Die Unternehmensverfassung umfasst alle Bestimmungen zur Leitung und Kontrolle eines Unternehmens, insbesondere die Rollenverteilung zwischen Vorstand, Aufsichtsrat und Aktionären.
Was ist der Unterschied zwischen Shareholder- und Stakeholder-Ansatz?
Der Shareholder-Ansatz fokussiert auf die Interessen der Eigentümer (Gewinnmaximierung). Der Stakeholder-Ansatz berücksichtigt alle Interessengruppen, wie Mitarbeiter, Kunden und die Gesellschaft.
Was ist der Deutsche Corporate Governance Kodex?
Ein Regelwerk mit Empfehlungen und Anregungen für eine gute und verantwortungsvolle Unternehmensführung in Deutschland, das Transparenz und Vertrauen fördern soll.
Was kennzeichnet die angelsächsische Unternehmensverfassung?

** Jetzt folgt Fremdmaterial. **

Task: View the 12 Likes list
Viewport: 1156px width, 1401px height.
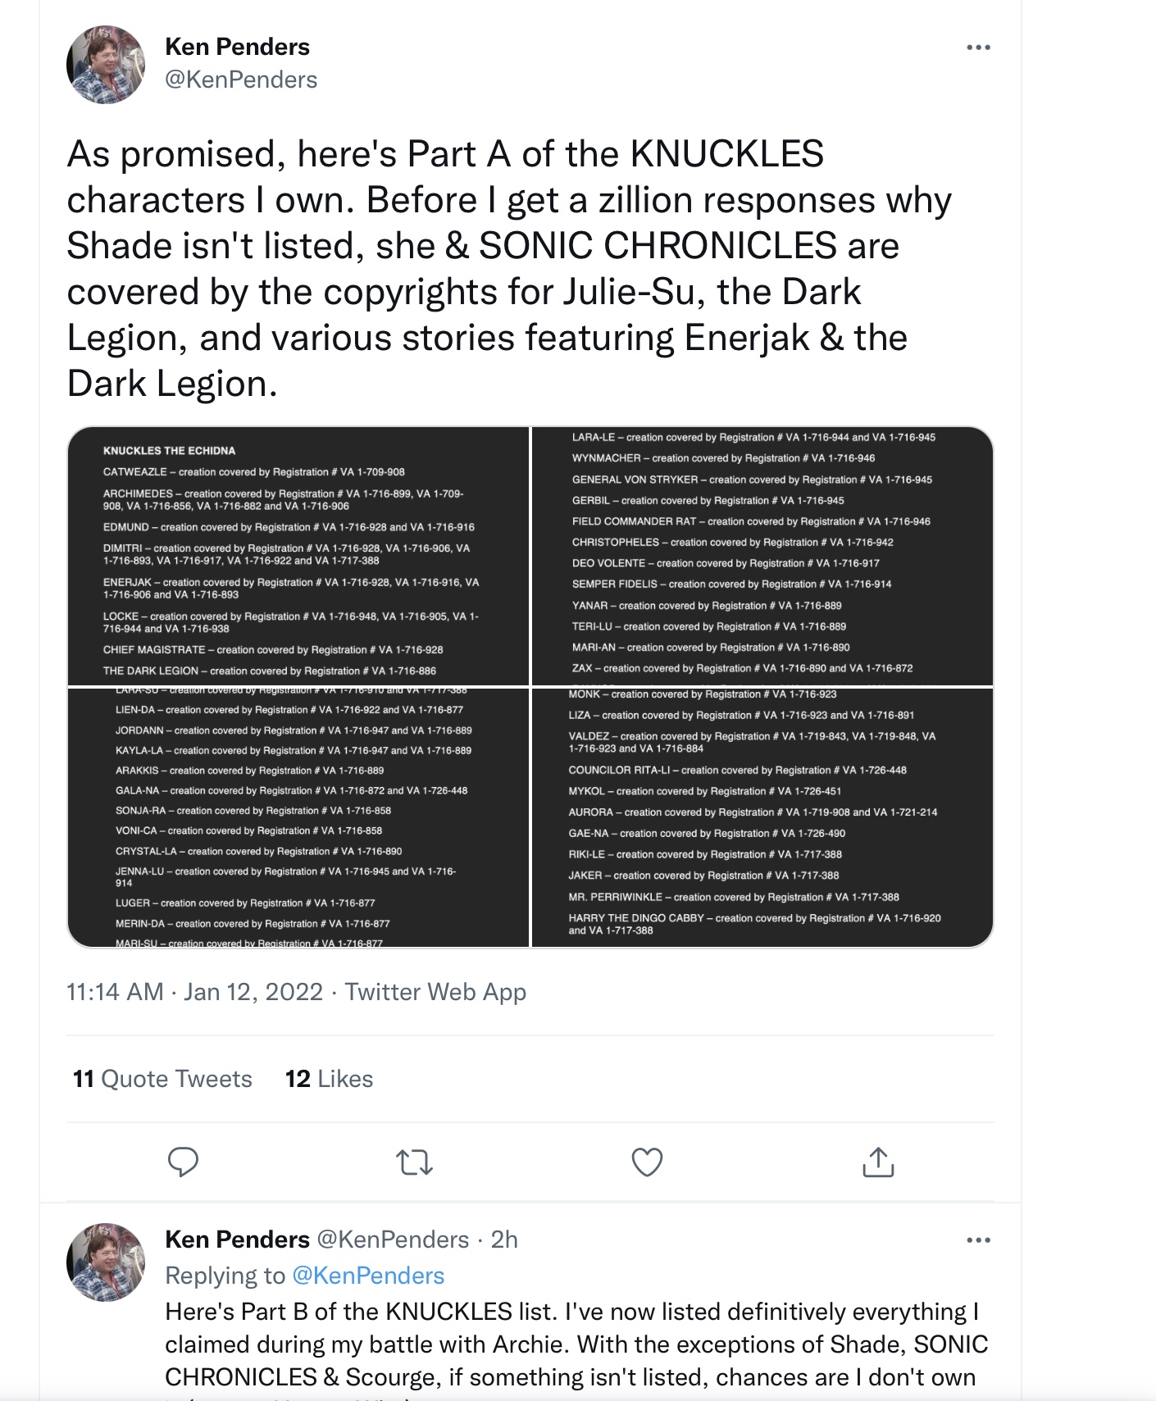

Das anglo-amerikanische Modell ist stark kapitalmarktorientiert (Shareholder-Value) und nutzt oft ein einstufiges Board-System anstelle der deutschen Trennung von Vorstand und Aufsichtsrat.
Was ist der Sarbanes-Oxley Act (SOA)?
Ein US-Gesetz von 2002, das als Reaktion auf Bilanzskandale verabschiedet wurde, um die Verlässlichkeit der Berichterstattung von Unternehmen, die am US-Kapitalmarkt tätig sind, zu verbessern.